Si decise di renderla un prototipo marciante basandola sulla base della Ford Granada, andando dunque a proporre una significativa evoluzione della berlina da grandi viaggi. Esteticamente spiccano i grandi finestrini curvi e fissi (grazie all’impianto di climatizzazione e ai pagamenti telematici in autostrada non era più necessario aprirli), parabrezza molto inclinato, anteriore affilato (al netto della bugna necessaria ad ospitare l’ingombrante filtro dell’aria) con fari a scomparsa e uno sbalzo posteriore molto corto: l’obiettivo di Breuer fu quello di dare maggior risalto possibile all’abitacolo minimizzando visivamente la presenza degli sbalzi necessari per motore e bagagliaio. Quest’ultimo fu il protagonista di un ragionamento basato sulla percentuale di bagagli che in media venivano trasportati da quattro passeggeri, preferendo (anche per ragioni aerodinamiche) lo spazio in altezza invece di quello in ampiezza.
Breuer si occupò anche di definire gli interni che mostrano un interessante approccio nell’organizzazione del quadro strumenti che sembra porgersi verso il conducente e anche nell’adozione di uno sportello nella plancia, lato passeggero dedicato all’estintore (al tempo regolamentare in USA e in quel momento lasciando un pò in giro con evidenti rischi in caso di necessità).

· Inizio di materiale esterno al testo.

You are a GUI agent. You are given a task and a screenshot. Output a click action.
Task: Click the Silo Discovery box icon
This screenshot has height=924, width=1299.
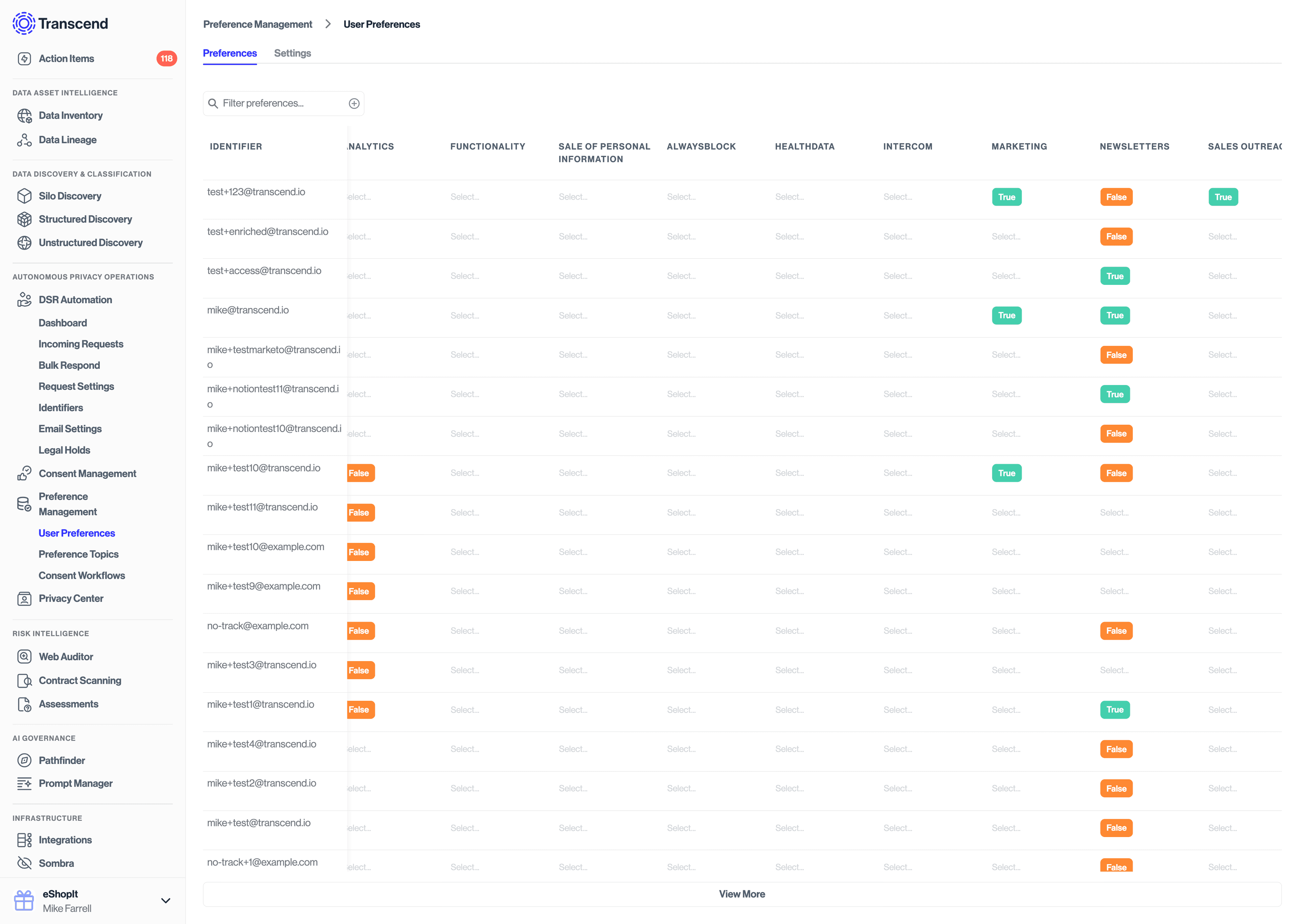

Portata in strada pochi giorni prima del Salone di Torino attrasse gli sguardi più increduli tanto era avanzata, per poi essere esposta in quelli di Ginevra, Chicago e Los Angeles; nel 1978 il progetto evolverà nella Megastar II, basata su meccanica Taunus che mirava a renderne più vicini alla produzione i contenuti innovativi.
Negli anni furono tanti i prototipi realizzati, come la Manx (1975), la Mustang III pensata per il mercato europeo con tetto Targa (1976), l’affascinante coupé Lucano su base Escort (1978), la Microsport su base Fiesta (1978) e la GTK (Grand Touring Kombi) del 1979, proposta sempre su base Fiesta di una sportiva sfruttabile dalla linea shooting brake. In tutte queste proposte emerge fortemente in carattere inventivo e provocatorio delle automobili di Paul Breuer, al punto da essere ancora oggi futuristiche e spiazzanti con quegli ampi finestrini, linee taglienti, geometriche e avanzate soluzioni aerodinamiche. Ringraziamo Paul Breuer per averci concesso il suo archivio ed i suoi preziosi racconti, che ci regalano una prospettiva inedita sul car design italiano prodotto da uno dei suoi capaci artefici.